What you are asked to do >>
Look through the records below, and copy out every line that holds the string "agent".

Given records >>
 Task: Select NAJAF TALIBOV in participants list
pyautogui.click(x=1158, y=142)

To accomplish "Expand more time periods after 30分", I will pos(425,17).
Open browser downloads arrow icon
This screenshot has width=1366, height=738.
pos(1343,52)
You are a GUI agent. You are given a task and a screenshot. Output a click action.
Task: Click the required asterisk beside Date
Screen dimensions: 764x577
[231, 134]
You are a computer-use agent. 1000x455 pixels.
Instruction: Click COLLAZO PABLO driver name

...

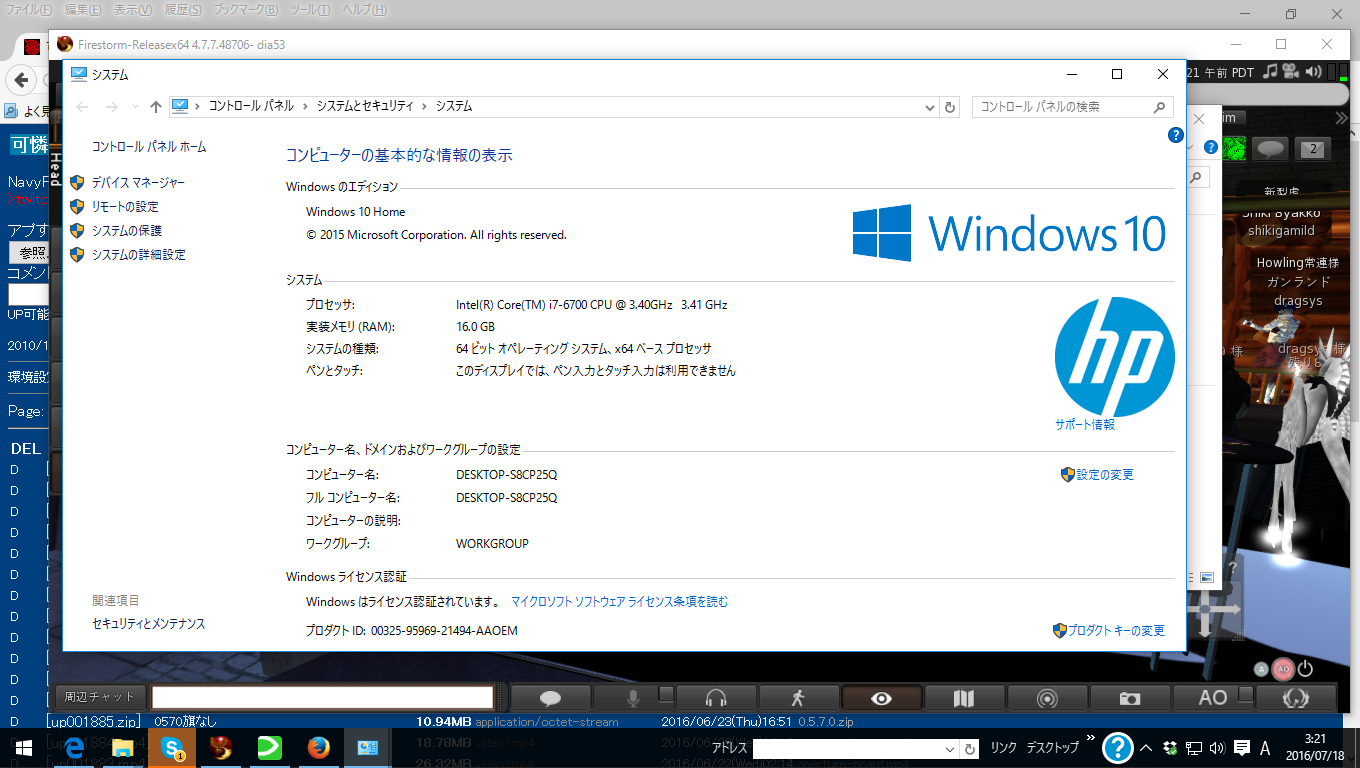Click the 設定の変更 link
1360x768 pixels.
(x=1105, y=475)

Expected answer >>
You are a GUI agent. You are given a task and a screenshot. Output a click action.
You are a computer-use agent. 1000x455 pixels.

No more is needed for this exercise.